### Goal of the exercise
Please reproduce word for word only the lines of the records below that run from the line containing "coordinates (49, 142)." through the line containing "coordinates (925, 257).", with both of those lines included.

[Dataset excerpt]
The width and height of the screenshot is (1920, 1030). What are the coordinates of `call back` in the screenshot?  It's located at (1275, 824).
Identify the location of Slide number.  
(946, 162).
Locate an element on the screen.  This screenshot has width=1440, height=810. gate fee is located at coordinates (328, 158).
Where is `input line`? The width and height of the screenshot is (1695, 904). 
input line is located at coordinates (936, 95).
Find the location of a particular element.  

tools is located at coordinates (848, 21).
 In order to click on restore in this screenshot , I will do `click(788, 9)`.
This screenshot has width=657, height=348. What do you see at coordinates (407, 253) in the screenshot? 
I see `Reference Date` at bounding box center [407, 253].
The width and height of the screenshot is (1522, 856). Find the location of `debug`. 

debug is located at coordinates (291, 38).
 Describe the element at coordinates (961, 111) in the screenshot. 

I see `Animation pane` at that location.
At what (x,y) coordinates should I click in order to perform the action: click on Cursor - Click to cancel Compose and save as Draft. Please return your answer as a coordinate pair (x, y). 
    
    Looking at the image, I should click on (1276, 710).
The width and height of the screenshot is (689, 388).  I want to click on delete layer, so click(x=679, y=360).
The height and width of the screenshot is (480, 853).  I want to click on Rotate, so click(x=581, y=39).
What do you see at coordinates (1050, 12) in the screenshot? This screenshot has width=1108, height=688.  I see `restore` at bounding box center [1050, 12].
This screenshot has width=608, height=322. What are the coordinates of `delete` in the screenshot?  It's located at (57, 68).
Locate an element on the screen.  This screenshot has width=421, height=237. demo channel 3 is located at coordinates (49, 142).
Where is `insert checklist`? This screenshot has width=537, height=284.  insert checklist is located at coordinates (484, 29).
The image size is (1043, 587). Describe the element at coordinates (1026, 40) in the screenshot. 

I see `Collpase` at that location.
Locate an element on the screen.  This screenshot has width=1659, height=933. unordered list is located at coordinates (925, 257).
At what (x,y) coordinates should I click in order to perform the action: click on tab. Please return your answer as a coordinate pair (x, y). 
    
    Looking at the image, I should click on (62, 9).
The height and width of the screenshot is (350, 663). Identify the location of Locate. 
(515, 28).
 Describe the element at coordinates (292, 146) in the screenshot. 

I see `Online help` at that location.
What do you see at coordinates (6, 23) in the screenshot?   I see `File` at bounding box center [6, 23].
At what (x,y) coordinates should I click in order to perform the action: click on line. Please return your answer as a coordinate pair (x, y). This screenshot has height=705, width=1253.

### Complete response
Locate an element on the screen.  This screenshot has width=421, height=237. demo channel 3 is located at coordinates (49, 142).
Where is `insert checklist`? This screenshot has width=537, height=284.  insert checklist is located at coordinates (484, 29).
The image size is (1043, 587). Describe the element at coordinates (1026, 40) in the screenshot. 

I see `Collpase` at that location.
Locate an element on the screen.  This screenshot has width=1659, height=933. unordered list is located at coordinates (925, 257).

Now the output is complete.